[MATERIAL FOR THIS TASK — start]
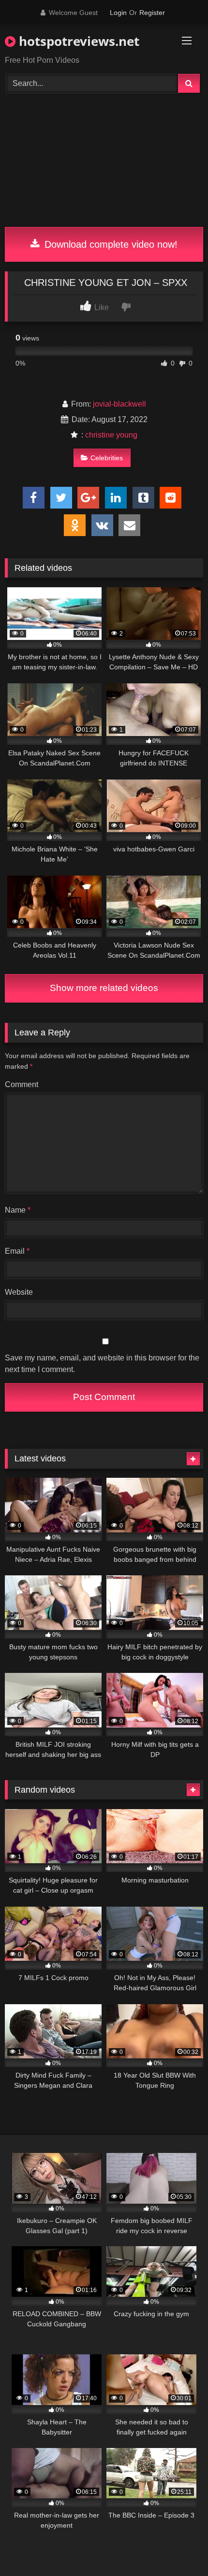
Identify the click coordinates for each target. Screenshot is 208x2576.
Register (152, 12)
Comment (21, 1084)
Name (17, 1210)
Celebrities (106, 458)
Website (19, 1292)
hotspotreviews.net (77, 41)
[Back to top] (178, 2547)
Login (118, 12)
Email (17, 1251)
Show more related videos (104, 988)
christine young (111, 435)
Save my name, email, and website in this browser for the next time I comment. (102, 1363)
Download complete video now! (110, 244)
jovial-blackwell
[MATERIAL FOR THIS TASK — finish]
WHAT THIS TASK INVOLVES: Write out word for word only the lines from the one with "Email (17, 1251)" to the end of the material, both ends included.

SOLUTION:
Email (17, 1251)
Show more related videos (104, 988)
christine young (111, 435)
Save my name, email, and website in this browser for the next time I comment. (102, 1363)
Download complete video now! (110, 244)
jovial-blackwell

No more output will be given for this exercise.